2014年2月、ソウルの「朴正煕大統領記念図書館」を訪れた朴槿恵氏(共同)
ケント 韓国は戦後一貫して自国を「戦勝国の一員」だと主張し、「連合国側だった」と自己洗脳する努力を重ねてきました。しかし1945年の大東亜戦争終結まで、朝鮮半島は「日本領土」でした。これは歴史的ファクトです。いま韓国人と呼ばれる人たちの先祖は「日本人」として連合国と戦い、敗戦の日を迎えました。戦後に建国された大韓民国の国民ではなかったのです。存在しなかった国がどうして「戦勝国」になれますか。

 戦時賠償の件も同じです。いまになって韓国は慰安婦問題などで日本政府に対する個人補償を求めていますが、もともと日本は個人補償をするつもりでした。

 1965年に日韓基本条約を結ぶとき、かつての朝鮮人の軍人や軍属、役人らの未払い給与や恩給などに対する補償を求めた韓国政府に対して、日本政府は、「韓国側からの徴用者名簿等の資料提出を条件に個別償還を行なう」と提案しました。日本は、韓国政府の提出資料を個別に検討し、個人に対する補償として支払うべきは支払って、将来の友好関係へ繋げようとしたのです。日本政府の対応は、法律に適合した真摯なものでした。

 しかし韓国政府は日本の提案を拒絶しました。彼らの主張は、「個人への補償は韓国政府が行なう」ので、それらの補償金は「一括で韓国政府に支払ってほしい」というものでした。日本政府は相手の要求に従い、「独立祝賀金」という名目で、無償3億ドル、有償2億ドル、そして民間借款3億ドルの供与と融資を行なったのです。

 ――日本が支払った金は、当時の韓国政府の国家予算の2倍以上だったといわれています。

ケント 法律論でいえば、日本は韓国に対して、オランダがインドネシアに対して行なったように、過去に投じたインフラ整備費用を請求できましたが、当時の日本政府は請求権をすべて放棄したのです。日本は日韓基本条約において、当時の韓国政府の国家予算の2倍以上の金を支払ったばかりか、莫大な金を投じて朝鮮半島に整備した近代的インフラなどをすべて無償で贈与し、韓国の以後の飛躍的な発展を大いに助けたのです。

 そればかりではありません。日本は日韓基本条約後も、韓国政府に大金を支払い続けています。1997年に発生した韓国通貨危機や、2006年のウォン高騰に対する経済支援、そして08年のリーマン・ショック後の混乱を軽減するための支援など、日本は毎回韓国に兆単位の資金を提供し続けてきました。02年の日韓ワールドカップのときはスタジアム建設費用も提供しています。
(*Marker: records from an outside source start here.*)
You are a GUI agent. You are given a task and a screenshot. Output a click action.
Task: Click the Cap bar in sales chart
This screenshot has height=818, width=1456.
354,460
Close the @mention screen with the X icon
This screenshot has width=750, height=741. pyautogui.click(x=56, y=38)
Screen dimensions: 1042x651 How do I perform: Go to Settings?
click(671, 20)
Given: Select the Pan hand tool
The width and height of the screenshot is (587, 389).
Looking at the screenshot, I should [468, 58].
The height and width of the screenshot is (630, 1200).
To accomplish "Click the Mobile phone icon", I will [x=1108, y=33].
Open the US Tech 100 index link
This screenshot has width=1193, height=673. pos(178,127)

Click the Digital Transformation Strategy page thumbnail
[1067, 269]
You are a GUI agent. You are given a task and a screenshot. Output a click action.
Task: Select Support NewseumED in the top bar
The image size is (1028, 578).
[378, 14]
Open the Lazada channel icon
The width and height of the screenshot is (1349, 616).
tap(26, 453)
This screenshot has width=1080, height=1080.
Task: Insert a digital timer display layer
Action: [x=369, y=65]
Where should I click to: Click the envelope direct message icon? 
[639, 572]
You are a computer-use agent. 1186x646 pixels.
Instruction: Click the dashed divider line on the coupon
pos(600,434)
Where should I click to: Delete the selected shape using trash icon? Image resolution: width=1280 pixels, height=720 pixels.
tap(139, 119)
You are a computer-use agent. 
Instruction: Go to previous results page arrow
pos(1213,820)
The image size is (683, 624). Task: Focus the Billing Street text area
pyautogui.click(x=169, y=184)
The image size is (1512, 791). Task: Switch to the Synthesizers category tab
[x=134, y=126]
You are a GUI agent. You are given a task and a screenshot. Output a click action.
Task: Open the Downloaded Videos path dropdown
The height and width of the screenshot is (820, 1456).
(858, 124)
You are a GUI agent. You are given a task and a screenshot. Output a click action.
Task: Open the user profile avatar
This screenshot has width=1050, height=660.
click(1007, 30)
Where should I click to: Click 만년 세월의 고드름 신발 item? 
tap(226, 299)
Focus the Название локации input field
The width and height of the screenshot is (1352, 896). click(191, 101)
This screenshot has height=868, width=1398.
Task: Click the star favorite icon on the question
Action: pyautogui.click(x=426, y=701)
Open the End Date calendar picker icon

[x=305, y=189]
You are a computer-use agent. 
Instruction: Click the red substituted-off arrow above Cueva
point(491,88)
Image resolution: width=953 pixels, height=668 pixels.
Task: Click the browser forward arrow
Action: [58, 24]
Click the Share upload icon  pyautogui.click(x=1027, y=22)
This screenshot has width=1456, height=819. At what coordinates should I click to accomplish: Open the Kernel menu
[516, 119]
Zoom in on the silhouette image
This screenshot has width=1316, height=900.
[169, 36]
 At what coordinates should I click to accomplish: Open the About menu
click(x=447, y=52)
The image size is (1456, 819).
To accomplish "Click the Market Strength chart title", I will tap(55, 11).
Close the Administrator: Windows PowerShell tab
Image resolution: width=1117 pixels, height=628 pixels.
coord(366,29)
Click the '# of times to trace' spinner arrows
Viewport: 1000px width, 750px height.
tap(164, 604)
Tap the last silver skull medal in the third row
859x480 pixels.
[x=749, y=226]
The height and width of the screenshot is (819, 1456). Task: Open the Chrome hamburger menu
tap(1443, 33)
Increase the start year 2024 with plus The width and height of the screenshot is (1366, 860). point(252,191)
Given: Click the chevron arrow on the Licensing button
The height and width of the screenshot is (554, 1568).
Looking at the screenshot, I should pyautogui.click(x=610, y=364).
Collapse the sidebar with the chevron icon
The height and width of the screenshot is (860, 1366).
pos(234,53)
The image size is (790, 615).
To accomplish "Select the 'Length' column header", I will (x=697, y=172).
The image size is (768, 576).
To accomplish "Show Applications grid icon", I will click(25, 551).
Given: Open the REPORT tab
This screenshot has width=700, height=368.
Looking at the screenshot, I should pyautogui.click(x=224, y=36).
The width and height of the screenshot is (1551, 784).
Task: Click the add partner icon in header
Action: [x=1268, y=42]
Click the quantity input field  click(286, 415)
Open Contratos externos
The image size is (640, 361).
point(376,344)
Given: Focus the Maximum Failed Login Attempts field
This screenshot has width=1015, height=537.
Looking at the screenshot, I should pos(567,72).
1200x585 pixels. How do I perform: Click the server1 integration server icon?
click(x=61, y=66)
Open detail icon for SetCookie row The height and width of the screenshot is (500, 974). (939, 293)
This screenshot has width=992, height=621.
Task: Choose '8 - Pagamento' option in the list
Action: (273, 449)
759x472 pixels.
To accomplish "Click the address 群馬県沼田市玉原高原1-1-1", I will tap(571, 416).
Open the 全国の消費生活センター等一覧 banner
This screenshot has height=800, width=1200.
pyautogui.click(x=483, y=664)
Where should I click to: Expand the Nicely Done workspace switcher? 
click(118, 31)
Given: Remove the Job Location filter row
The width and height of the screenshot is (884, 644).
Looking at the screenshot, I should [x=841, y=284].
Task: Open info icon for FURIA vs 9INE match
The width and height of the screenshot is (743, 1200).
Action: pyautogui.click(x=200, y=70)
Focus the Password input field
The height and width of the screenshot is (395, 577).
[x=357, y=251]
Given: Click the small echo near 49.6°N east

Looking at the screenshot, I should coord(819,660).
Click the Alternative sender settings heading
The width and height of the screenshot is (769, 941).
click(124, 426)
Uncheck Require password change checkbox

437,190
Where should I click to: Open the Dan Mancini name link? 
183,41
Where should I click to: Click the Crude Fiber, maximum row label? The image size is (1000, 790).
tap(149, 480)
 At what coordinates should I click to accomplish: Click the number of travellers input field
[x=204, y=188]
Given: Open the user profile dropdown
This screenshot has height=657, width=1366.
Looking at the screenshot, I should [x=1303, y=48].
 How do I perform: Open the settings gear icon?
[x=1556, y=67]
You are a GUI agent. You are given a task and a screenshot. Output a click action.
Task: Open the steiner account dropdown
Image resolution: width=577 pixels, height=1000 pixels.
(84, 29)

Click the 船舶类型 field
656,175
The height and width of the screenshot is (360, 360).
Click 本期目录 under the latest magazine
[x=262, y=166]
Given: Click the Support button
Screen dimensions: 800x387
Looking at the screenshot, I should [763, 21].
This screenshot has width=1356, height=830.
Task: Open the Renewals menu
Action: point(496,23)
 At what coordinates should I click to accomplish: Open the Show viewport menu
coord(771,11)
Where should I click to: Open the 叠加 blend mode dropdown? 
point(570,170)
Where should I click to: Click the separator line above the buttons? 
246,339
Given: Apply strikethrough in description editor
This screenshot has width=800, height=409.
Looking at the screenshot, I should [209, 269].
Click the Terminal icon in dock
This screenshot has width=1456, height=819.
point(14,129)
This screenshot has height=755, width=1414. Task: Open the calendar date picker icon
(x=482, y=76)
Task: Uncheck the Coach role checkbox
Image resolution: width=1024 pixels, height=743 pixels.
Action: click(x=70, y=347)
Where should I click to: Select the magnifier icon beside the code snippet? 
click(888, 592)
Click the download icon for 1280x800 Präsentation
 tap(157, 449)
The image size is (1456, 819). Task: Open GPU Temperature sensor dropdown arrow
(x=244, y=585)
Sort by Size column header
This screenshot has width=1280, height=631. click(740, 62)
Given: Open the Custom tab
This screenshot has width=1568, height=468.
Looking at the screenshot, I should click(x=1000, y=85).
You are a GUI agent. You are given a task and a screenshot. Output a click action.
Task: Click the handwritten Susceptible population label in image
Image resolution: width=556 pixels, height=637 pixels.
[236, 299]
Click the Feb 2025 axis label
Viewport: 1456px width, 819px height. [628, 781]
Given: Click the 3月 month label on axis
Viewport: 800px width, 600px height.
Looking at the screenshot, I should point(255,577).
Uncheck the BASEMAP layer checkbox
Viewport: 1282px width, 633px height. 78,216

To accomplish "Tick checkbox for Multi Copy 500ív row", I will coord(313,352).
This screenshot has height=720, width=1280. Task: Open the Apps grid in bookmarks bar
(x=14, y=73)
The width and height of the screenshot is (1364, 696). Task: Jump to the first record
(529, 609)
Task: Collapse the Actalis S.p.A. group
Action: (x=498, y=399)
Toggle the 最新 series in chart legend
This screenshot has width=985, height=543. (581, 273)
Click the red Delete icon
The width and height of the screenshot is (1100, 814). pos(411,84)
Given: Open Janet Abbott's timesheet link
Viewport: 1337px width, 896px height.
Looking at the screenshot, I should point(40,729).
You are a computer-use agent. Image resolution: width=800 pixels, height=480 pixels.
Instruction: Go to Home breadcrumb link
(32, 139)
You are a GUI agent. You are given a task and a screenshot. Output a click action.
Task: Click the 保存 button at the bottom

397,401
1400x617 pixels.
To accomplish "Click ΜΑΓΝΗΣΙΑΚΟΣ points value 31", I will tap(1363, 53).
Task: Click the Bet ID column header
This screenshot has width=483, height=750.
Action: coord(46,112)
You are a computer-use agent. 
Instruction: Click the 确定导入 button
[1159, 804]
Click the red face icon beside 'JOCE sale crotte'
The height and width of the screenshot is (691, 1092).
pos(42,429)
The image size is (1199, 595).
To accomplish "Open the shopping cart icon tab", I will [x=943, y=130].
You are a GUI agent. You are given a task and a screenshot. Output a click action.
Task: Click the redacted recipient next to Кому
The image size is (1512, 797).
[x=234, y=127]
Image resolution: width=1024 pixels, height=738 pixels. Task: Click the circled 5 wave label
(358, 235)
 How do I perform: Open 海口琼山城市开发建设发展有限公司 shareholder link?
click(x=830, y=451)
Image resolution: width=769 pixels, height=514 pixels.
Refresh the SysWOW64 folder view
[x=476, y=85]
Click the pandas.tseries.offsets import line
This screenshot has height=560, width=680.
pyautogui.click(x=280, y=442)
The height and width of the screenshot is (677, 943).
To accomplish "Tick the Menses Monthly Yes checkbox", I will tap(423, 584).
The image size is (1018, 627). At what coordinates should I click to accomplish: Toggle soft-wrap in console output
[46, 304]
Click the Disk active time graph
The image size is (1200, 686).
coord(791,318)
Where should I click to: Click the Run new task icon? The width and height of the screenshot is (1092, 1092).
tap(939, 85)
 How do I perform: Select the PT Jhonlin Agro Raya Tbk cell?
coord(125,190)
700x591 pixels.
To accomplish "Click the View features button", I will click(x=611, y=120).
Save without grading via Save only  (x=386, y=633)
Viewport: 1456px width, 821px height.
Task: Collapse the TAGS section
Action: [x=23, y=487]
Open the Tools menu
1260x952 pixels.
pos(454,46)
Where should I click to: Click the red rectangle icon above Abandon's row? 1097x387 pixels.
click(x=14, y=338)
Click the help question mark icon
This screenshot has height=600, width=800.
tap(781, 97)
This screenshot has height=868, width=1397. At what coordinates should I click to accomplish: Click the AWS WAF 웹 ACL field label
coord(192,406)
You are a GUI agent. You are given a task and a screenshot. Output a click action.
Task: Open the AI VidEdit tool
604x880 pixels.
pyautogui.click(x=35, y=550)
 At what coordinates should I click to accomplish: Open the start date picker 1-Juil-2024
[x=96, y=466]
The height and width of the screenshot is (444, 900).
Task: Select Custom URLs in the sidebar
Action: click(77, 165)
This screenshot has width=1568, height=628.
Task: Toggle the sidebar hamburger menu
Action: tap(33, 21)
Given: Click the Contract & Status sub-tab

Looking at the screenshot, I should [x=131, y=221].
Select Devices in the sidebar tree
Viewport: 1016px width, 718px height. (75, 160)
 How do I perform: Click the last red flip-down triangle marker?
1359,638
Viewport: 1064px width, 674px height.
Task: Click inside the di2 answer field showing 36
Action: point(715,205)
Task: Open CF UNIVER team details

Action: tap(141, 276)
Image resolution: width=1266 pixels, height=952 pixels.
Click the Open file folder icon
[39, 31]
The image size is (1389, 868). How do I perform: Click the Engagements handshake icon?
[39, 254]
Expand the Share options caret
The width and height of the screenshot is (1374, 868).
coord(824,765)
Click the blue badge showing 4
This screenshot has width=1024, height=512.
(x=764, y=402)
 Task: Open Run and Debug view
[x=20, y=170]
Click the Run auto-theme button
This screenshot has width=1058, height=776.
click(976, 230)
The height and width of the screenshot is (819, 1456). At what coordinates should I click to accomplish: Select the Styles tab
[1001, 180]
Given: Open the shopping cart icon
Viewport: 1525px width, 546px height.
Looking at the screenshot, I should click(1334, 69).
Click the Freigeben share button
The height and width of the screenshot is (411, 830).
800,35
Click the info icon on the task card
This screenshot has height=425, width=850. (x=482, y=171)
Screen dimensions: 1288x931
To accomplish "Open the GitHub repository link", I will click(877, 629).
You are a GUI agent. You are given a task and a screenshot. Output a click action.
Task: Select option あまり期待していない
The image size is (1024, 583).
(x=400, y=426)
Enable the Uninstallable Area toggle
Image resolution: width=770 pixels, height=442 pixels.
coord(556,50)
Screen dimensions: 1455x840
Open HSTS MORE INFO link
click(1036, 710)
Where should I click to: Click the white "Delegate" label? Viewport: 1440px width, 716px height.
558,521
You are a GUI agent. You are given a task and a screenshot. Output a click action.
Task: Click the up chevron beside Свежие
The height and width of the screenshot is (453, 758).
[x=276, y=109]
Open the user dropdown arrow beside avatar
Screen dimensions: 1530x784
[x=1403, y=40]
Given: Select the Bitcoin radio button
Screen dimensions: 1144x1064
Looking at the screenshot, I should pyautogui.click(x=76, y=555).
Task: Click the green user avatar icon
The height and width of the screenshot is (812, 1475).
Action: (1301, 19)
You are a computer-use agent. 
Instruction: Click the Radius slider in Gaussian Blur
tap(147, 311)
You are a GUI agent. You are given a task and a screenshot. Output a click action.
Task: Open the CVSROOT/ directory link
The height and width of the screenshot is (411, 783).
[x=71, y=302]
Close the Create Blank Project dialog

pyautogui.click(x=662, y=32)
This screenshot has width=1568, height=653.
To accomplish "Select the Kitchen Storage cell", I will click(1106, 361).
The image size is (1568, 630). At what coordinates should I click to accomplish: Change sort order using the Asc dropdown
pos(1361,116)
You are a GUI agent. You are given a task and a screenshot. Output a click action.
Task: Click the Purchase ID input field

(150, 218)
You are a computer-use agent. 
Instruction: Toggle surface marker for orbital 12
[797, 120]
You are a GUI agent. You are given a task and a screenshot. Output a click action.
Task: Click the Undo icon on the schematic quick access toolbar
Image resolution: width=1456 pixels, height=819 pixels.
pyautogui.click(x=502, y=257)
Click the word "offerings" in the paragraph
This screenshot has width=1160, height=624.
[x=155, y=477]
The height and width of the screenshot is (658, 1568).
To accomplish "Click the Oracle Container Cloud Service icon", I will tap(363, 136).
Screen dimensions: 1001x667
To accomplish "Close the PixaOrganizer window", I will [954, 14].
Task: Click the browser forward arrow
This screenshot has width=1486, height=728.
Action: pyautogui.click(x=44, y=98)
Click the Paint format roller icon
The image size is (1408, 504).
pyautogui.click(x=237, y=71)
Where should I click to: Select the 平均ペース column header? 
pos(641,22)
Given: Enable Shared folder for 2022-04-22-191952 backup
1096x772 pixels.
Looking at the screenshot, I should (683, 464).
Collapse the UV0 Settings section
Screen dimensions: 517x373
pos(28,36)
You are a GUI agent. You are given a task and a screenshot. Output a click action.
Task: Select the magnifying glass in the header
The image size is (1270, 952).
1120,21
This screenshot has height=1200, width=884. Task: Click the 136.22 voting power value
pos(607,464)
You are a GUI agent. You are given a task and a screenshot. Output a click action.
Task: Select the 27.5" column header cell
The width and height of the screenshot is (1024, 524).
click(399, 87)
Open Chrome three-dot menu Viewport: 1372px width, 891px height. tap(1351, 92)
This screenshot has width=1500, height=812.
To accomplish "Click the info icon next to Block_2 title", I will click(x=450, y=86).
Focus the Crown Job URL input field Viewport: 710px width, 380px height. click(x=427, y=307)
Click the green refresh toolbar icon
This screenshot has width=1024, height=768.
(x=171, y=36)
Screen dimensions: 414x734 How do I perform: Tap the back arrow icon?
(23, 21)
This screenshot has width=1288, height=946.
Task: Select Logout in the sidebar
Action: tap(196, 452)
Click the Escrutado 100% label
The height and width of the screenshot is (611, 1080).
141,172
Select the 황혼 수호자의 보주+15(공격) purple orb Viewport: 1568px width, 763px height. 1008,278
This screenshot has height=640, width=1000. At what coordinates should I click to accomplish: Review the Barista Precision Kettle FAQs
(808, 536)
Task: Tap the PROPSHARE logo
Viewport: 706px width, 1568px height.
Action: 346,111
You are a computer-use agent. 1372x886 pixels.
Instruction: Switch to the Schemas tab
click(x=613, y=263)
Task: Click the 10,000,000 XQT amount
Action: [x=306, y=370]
 にもかかわらず、これまでに韓国に貸し付けたお金は、まだ一部しか返還されていませんし、日本人が本当に苦しんだ東日本大震災のあとには、サッカーの試合で「日本の大地震をお祝いします」という横断幕を掲げた韓国人サポーターまで出る始末です。

 ――実際に韓国では日本に降りかかった不幸を喜ぶ声が多かったようですね。

ケント 強い者には媚を売る事大主義。強い相手が複数だと二股三股。弱いとみた相手からは「ゆすり」「たかり」で金を巻き上げ、罵詈雑言を浴びせ、酷い仕打ちをする。それが伝統的な「両班」の精神です。大国に翻弄され続けた半島国家が身に付けた悲しきサバイバル術かもしれませんが、政府や国民が両班のような対応をしていたら、国際社会で評価や尊敬をされるはずがありません。良識ある韓国人は、声を上げるべきです。